### Try it:
In the records below, find the line containing "The image size" and the line containing "464px height. 571,240"; please repeat exactly the lines from one to the other, both included, and nothing more.

### Data provided:
|---|

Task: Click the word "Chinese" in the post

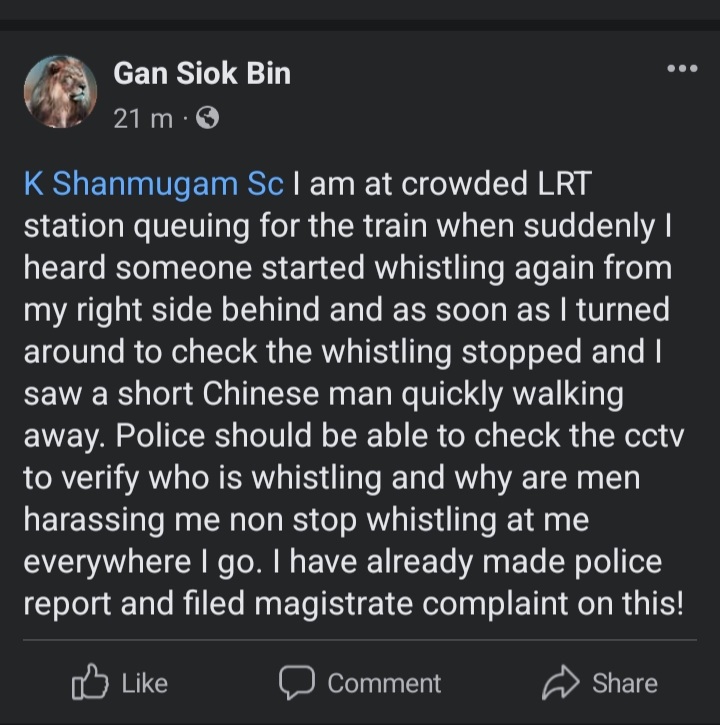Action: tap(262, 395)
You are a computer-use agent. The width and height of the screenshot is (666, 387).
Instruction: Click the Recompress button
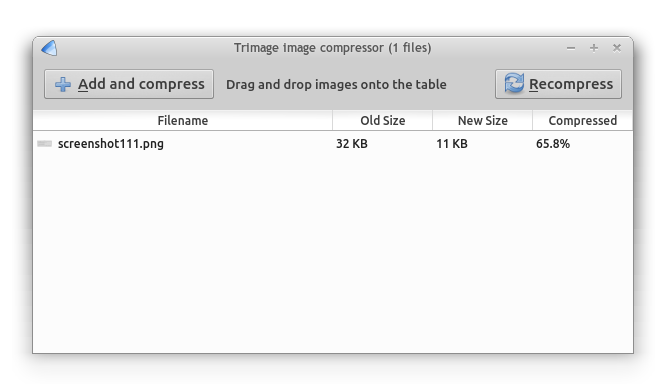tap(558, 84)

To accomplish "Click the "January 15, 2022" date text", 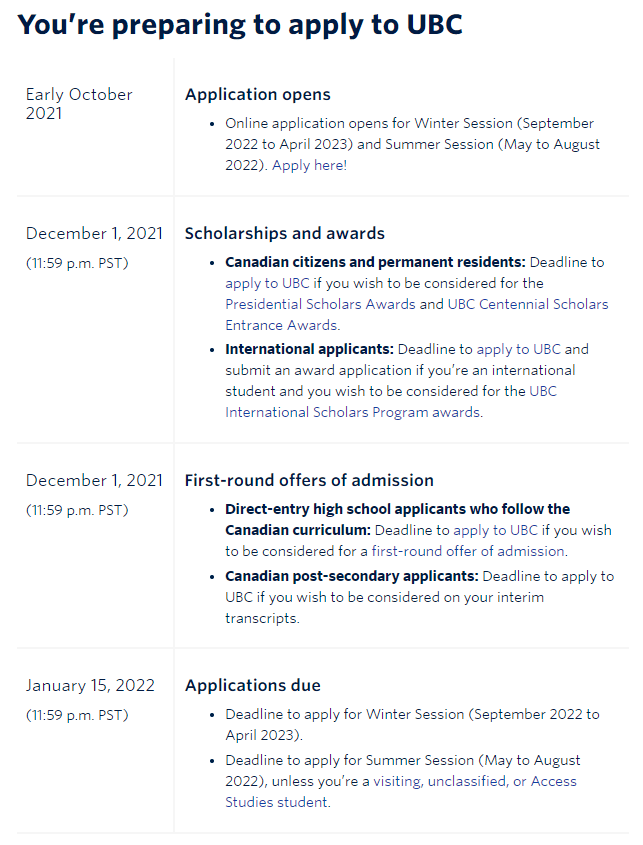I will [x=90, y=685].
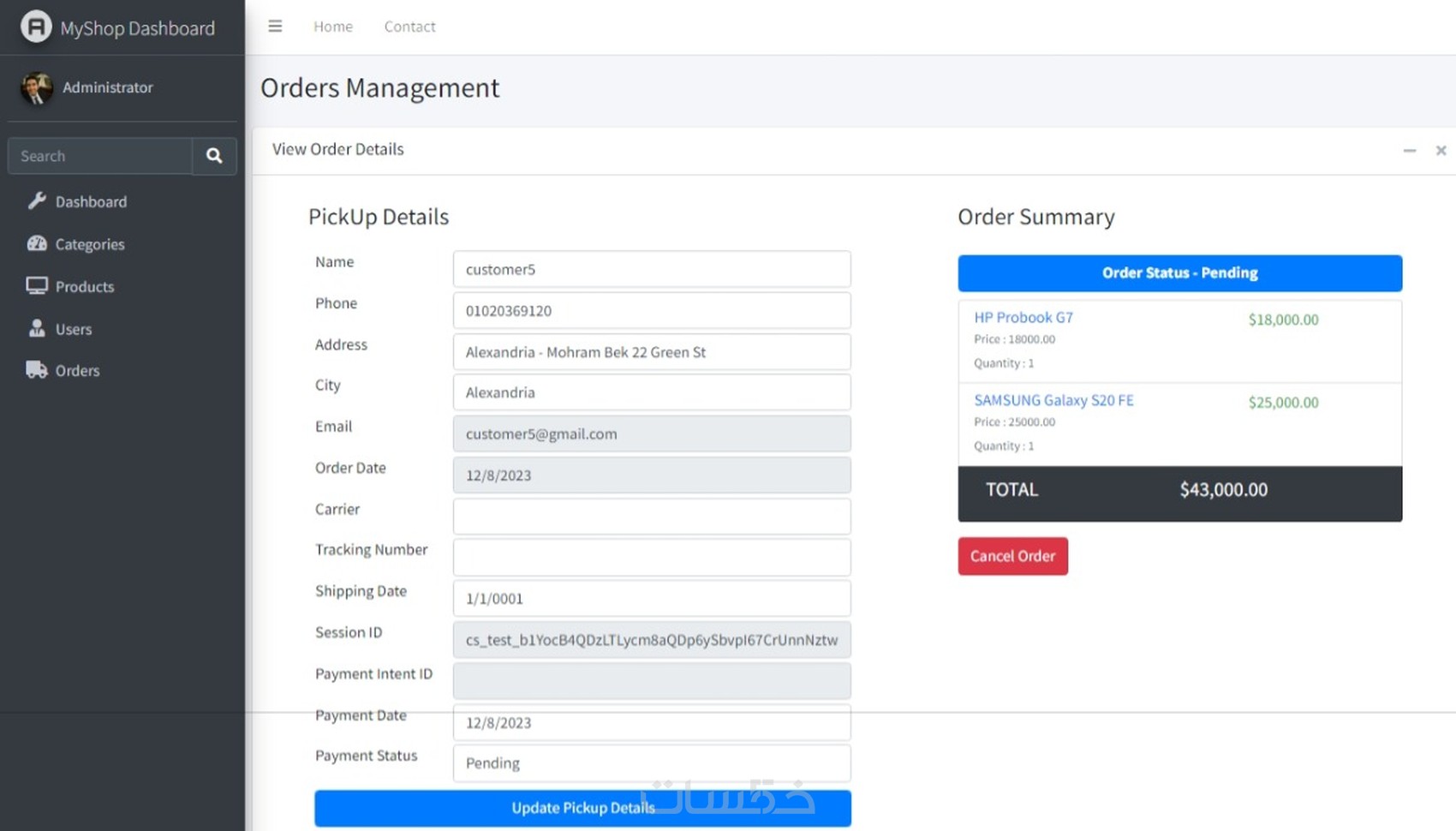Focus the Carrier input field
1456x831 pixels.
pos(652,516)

|---|

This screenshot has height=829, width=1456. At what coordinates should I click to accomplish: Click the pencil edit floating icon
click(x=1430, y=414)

|---|

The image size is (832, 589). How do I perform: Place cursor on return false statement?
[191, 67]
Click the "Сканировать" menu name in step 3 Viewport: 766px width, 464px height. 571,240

|---|

### Answer below:
The image size is (832, 589). How do I perform: Place cursor on return false statement?
[191, 67]
Click the "Сканировать" menu name in step 3 Viewport: 766px width, 464px height. 571,240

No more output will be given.